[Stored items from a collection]
━━━
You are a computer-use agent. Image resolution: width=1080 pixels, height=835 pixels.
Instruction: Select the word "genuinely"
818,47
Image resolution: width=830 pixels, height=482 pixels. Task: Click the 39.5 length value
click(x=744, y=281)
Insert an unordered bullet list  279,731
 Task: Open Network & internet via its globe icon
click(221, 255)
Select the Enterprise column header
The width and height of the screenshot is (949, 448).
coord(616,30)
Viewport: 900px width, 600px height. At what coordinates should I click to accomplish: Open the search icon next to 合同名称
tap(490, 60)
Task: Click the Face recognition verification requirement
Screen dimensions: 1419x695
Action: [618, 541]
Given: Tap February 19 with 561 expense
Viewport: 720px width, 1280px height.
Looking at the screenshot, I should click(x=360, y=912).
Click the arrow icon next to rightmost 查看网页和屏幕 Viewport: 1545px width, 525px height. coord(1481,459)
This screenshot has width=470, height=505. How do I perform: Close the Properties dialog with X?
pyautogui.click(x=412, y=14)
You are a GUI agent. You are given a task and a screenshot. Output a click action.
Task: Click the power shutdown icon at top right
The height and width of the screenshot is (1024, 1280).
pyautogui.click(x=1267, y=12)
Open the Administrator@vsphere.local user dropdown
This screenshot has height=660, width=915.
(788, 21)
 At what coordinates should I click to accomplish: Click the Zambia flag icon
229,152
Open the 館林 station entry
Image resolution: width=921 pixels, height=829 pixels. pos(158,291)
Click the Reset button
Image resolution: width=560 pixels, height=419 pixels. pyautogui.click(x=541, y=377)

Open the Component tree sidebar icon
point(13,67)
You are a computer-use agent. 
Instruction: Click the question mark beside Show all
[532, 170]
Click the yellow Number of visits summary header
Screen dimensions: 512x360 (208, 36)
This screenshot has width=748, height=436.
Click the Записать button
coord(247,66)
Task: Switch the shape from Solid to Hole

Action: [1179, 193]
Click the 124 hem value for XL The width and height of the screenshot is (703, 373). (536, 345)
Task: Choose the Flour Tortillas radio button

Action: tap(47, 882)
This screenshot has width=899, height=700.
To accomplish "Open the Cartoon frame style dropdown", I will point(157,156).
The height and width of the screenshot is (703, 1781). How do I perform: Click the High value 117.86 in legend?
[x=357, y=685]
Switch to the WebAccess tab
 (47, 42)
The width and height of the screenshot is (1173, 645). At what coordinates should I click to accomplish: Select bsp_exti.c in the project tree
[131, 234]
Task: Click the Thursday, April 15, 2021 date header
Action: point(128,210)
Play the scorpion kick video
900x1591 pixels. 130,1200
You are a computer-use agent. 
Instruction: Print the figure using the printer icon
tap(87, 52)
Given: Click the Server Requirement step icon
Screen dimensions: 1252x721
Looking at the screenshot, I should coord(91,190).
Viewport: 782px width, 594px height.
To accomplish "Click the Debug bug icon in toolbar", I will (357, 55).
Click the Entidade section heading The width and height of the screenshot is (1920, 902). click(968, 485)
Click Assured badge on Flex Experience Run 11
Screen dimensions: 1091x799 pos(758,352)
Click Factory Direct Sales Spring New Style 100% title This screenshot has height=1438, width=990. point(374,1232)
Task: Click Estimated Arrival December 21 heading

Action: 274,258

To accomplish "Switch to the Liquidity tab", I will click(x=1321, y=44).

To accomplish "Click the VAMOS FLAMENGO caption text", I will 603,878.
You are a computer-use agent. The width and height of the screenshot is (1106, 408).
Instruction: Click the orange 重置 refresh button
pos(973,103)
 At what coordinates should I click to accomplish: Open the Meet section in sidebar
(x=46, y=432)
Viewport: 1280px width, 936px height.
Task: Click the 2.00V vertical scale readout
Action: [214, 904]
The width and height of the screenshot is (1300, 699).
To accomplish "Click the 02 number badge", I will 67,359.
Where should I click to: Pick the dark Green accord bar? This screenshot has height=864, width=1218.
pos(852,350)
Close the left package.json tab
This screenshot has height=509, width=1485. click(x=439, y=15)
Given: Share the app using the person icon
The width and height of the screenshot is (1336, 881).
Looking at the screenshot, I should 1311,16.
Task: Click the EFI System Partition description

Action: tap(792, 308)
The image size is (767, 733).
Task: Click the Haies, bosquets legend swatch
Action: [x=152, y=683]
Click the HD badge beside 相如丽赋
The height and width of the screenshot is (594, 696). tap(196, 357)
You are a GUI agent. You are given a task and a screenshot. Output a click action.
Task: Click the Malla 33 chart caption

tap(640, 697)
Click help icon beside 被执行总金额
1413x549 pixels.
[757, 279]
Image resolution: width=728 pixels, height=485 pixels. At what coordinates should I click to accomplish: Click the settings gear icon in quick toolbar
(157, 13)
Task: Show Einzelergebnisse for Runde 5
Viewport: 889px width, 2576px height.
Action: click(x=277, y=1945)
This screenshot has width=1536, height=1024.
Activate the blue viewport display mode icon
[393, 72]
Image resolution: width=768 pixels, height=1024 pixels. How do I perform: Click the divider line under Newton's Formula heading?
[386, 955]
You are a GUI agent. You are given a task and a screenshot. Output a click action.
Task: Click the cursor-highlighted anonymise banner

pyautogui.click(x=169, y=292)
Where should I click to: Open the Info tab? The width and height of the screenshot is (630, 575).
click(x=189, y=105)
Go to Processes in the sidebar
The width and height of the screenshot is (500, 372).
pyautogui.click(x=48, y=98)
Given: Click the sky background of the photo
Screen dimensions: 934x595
━━━
Can you repeat, word for word, every line above from the one containing "Viewport: 900px width, 600px" down to the one containing "Task: Click the power", including both?

Viewport: 900px width, 600px height. At what coordinates should I click to accomplish: Open the search icon next to 合同名称
tap(490, 60)
Task: Click the Face recognition verification requirement
Screen dimensions: 1419x695
Action: [618, 541]
Given: Tap February 19 with 561 expense
Viewport: 720px width, 1280px height.
Looking at the screenshot, I should click(x=360, y=912).
Click the arrow icon next to rightmost 查看网页和屏幕 Viewport: 1545px width, 525px height. coord(1481,459)
This screenshot has width=470, height=505. How do I perform: Close the Properties dialog with X?
pyautogui.click(x=412, y=14)
You are a GUI agent. You are given a task and a screenshot. Output a click action.
Task: Click the power shutdown icon at top right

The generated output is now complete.